*** Opening of Information supplied ***
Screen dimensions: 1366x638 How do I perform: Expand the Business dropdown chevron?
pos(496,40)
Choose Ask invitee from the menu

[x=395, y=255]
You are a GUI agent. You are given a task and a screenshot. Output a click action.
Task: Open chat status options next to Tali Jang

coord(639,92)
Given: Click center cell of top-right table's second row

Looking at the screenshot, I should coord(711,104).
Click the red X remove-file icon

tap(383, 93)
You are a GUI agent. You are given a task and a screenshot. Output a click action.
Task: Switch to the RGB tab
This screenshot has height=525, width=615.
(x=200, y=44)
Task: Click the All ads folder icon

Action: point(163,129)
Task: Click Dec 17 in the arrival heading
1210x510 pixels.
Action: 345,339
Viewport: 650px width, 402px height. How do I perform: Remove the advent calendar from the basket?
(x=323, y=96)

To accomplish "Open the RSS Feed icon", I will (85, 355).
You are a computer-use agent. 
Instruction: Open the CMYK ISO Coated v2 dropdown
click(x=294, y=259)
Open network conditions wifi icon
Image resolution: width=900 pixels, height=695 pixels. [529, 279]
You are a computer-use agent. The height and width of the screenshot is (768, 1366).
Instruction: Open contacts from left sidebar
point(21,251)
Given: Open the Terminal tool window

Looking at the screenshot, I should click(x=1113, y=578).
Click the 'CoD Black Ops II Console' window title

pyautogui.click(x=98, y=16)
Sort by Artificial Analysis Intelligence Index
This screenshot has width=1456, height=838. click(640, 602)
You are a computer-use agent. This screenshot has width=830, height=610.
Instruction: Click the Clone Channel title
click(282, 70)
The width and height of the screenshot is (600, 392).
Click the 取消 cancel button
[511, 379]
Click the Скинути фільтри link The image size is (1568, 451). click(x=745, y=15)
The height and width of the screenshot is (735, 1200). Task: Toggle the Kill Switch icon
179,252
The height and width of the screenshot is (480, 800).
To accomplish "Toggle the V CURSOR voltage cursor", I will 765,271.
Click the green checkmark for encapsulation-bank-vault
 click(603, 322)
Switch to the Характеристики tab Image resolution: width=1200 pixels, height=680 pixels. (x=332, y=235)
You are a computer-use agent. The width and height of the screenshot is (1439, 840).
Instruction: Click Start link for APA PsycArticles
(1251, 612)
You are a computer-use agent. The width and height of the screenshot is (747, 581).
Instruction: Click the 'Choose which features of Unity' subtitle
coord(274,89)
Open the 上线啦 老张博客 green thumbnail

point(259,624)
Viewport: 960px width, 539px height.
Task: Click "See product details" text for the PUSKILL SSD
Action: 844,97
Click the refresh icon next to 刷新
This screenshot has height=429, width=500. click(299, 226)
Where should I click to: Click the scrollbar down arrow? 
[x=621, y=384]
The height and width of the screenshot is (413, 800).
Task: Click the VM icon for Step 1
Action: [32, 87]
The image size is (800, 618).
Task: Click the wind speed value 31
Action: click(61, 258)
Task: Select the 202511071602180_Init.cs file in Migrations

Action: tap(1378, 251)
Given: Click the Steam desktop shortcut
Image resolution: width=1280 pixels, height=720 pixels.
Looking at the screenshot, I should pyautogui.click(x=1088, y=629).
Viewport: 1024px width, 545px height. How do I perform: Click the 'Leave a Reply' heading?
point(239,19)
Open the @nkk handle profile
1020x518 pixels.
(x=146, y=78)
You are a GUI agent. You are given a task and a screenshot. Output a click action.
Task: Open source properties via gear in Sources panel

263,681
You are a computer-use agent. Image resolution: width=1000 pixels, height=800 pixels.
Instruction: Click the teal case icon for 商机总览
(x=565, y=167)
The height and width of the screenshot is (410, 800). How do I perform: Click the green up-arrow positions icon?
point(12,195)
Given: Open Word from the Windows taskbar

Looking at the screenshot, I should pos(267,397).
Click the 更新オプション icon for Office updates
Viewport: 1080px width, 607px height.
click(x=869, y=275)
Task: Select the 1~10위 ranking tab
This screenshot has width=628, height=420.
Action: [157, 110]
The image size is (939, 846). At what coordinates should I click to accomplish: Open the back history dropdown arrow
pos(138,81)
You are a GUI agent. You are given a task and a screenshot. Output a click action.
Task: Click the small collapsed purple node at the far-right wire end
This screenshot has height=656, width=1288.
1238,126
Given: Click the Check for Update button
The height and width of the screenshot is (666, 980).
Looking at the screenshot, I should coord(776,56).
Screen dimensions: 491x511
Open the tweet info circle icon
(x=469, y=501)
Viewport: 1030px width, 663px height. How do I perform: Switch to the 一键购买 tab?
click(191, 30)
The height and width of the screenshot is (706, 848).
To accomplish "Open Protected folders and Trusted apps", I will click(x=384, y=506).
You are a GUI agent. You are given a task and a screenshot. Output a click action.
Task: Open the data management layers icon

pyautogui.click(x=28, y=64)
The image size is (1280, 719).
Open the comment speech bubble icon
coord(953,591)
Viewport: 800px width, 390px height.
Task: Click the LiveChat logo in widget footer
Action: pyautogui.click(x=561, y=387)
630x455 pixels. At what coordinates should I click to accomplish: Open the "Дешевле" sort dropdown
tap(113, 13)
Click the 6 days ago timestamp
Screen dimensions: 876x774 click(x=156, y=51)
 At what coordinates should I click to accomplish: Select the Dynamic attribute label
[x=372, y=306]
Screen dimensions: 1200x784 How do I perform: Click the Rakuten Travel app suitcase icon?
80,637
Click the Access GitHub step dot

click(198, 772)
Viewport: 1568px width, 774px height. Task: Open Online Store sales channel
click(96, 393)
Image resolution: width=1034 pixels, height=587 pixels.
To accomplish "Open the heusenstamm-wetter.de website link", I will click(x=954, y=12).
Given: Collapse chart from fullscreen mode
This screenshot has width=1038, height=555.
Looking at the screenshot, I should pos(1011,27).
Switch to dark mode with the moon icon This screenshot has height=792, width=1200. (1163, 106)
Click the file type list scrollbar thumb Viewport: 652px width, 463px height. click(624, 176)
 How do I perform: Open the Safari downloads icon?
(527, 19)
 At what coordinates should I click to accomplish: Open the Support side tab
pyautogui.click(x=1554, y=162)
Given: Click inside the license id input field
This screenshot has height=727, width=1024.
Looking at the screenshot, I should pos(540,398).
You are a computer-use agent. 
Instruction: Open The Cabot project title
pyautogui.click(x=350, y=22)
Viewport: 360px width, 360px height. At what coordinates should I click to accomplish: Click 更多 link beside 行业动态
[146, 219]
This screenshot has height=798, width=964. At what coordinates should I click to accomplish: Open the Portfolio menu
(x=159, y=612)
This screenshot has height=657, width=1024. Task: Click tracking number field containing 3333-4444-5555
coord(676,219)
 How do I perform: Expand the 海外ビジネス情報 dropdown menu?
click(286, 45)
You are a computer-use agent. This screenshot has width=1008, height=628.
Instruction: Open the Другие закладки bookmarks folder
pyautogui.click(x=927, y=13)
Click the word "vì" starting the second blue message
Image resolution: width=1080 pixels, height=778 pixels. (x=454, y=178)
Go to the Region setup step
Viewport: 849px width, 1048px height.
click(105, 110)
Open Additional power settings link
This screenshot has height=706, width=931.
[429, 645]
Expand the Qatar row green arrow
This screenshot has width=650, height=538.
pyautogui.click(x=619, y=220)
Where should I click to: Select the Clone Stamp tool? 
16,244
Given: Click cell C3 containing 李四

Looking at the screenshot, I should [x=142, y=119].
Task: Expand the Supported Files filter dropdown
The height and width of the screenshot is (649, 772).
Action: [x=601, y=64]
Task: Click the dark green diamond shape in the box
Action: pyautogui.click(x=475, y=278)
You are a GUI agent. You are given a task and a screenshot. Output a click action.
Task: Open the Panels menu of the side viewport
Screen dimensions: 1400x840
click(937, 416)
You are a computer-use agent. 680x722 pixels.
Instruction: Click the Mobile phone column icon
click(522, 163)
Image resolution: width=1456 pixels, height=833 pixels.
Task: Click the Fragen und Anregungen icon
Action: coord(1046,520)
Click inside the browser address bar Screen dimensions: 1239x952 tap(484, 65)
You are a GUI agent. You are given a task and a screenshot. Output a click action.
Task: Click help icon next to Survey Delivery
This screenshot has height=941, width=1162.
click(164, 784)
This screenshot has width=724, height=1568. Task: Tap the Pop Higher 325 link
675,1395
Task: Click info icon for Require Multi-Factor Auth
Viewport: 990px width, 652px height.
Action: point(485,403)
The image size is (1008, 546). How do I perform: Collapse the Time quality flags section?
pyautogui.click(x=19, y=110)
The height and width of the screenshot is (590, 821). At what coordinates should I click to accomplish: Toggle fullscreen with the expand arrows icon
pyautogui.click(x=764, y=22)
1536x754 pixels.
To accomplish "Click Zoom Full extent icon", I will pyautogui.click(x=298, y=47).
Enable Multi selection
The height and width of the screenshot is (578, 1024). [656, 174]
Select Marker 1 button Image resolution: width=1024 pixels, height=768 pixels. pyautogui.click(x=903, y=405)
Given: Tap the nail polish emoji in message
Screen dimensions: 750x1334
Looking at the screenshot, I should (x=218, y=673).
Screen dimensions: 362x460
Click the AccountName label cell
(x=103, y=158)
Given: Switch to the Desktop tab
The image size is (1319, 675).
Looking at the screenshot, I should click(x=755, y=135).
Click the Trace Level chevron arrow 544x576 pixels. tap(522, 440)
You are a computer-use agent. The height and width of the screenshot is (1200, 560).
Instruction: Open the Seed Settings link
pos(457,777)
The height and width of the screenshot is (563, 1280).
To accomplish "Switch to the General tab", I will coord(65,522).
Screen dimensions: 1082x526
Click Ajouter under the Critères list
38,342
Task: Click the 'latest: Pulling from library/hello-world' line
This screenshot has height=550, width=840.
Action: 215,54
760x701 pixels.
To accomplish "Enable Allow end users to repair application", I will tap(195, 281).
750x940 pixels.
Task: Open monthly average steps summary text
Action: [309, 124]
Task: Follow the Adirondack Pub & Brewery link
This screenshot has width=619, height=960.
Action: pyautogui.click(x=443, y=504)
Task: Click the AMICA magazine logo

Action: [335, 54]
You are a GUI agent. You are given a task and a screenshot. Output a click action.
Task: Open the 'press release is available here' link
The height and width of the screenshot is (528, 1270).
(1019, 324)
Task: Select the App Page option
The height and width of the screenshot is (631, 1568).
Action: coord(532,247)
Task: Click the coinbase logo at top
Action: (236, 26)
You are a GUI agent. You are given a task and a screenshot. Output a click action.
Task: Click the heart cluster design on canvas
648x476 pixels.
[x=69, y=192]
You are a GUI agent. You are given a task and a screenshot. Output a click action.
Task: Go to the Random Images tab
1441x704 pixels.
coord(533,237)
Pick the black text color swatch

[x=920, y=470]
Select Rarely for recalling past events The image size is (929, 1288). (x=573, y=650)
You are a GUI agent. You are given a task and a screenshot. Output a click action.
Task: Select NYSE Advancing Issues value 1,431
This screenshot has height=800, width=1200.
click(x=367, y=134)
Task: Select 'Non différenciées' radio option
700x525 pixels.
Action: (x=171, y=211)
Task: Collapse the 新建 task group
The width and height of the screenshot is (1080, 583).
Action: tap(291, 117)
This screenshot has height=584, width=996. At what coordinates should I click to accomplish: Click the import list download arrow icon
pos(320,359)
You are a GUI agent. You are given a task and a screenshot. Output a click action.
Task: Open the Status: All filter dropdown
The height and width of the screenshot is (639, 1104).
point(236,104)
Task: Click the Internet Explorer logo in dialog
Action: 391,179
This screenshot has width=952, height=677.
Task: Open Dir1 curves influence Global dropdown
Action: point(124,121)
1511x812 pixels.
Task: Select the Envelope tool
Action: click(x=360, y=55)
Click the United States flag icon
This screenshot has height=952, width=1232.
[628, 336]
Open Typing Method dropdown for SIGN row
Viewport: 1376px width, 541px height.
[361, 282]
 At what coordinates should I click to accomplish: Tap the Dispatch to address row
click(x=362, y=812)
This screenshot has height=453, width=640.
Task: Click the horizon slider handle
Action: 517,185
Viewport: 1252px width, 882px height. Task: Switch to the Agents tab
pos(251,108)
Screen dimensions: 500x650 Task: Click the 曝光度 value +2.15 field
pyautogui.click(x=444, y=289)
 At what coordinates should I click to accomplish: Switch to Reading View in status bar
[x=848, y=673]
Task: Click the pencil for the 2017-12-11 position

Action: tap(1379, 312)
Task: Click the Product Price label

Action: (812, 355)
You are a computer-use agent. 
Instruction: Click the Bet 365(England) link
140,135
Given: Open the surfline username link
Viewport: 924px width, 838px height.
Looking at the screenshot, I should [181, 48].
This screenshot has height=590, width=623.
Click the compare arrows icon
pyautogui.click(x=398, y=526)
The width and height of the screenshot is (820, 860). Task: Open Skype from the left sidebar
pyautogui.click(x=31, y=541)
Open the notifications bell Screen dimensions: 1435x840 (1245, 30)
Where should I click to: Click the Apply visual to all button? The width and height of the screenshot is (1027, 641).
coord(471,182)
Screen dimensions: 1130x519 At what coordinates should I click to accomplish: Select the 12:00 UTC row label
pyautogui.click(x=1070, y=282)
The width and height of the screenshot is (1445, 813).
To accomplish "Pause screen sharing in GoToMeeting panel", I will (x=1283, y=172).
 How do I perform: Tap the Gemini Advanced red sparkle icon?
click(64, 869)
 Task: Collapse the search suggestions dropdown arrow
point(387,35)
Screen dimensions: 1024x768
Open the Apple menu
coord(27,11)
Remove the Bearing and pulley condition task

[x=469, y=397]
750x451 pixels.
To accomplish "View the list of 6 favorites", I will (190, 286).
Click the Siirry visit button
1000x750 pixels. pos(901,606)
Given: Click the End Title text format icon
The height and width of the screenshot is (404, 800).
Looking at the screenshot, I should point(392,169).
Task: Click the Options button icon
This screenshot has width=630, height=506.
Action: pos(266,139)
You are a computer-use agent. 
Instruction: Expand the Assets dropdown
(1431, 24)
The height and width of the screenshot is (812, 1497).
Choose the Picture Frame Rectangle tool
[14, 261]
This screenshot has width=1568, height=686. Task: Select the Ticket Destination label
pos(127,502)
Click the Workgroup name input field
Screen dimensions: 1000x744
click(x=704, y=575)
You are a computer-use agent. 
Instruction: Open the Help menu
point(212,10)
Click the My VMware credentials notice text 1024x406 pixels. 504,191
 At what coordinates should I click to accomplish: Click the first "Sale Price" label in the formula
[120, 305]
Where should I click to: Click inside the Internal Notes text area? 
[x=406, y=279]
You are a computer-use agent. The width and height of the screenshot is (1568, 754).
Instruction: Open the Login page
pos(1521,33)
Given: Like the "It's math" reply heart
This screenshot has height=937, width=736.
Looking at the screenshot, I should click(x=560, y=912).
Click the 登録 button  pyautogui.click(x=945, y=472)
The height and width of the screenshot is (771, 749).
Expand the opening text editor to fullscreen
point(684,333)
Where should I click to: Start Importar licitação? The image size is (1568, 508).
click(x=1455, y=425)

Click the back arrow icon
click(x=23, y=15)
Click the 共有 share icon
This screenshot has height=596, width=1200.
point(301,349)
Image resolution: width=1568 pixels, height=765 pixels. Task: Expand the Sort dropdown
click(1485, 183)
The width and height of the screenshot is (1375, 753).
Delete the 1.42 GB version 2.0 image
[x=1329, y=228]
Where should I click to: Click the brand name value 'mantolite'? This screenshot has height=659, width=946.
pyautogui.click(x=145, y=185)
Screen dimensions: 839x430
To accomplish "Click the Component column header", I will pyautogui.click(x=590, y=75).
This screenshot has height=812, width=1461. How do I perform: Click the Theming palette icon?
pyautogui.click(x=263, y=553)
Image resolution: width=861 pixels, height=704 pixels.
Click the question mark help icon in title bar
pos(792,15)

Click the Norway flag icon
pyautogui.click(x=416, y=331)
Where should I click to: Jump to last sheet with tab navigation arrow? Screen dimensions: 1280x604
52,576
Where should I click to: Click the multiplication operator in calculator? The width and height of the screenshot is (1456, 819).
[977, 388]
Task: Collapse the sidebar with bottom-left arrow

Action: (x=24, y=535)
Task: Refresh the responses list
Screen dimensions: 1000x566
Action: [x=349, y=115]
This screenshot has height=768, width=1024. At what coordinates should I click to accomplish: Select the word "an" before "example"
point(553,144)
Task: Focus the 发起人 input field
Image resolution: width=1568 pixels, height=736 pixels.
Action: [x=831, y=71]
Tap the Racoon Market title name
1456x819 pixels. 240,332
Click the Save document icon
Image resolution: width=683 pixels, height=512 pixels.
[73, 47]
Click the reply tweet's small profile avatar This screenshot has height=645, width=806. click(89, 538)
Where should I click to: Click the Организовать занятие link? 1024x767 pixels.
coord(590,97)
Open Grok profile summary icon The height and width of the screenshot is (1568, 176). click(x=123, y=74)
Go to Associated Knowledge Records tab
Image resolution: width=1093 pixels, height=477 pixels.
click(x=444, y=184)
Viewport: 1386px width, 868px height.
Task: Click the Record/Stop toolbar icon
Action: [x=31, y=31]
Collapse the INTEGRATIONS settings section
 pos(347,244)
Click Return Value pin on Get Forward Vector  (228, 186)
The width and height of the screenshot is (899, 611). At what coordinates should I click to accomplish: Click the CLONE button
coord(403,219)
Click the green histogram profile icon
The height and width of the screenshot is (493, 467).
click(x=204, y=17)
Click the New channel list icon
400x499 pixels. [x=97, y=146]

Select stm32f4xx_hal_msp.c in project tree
*** Close of Information supplied ***
What the task asks → Looking at the entries above, how many lines contain "mode"? State the number and nothing more.

Solved exercise → 2